TASK DIRECTIONS:
Lay out the entries below as a Markdown table with the columns Row and Line, running from the line with "Viewport: 1280px width, 800px height." to the line with "tap(913, 32)" and leaving out blank lines.

--- START INFORMATION SUPPLIED ---

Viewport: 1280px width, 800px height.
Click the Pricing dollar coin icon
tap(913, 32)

--- END INFORMATION SUPPLIED ---
--- START INFORMATION SUPPLIED ---

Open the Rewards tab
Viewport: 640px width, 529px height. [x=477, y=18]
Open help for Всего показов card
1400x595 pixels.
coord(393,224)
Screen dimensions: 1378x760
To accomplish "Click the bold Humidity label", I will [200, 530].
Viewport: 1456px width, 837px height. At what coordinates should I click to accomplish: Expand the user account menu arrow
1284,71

--- END INFORMATION SUPPLIED ---

RESPONSE BELOW:
| Row | Line |
|---|---|
| 1 | Viewport: 1280px width, 800px height. |
| 2 | Click the Pricing dollar coin icon |
| 3 | tap(913, 32) |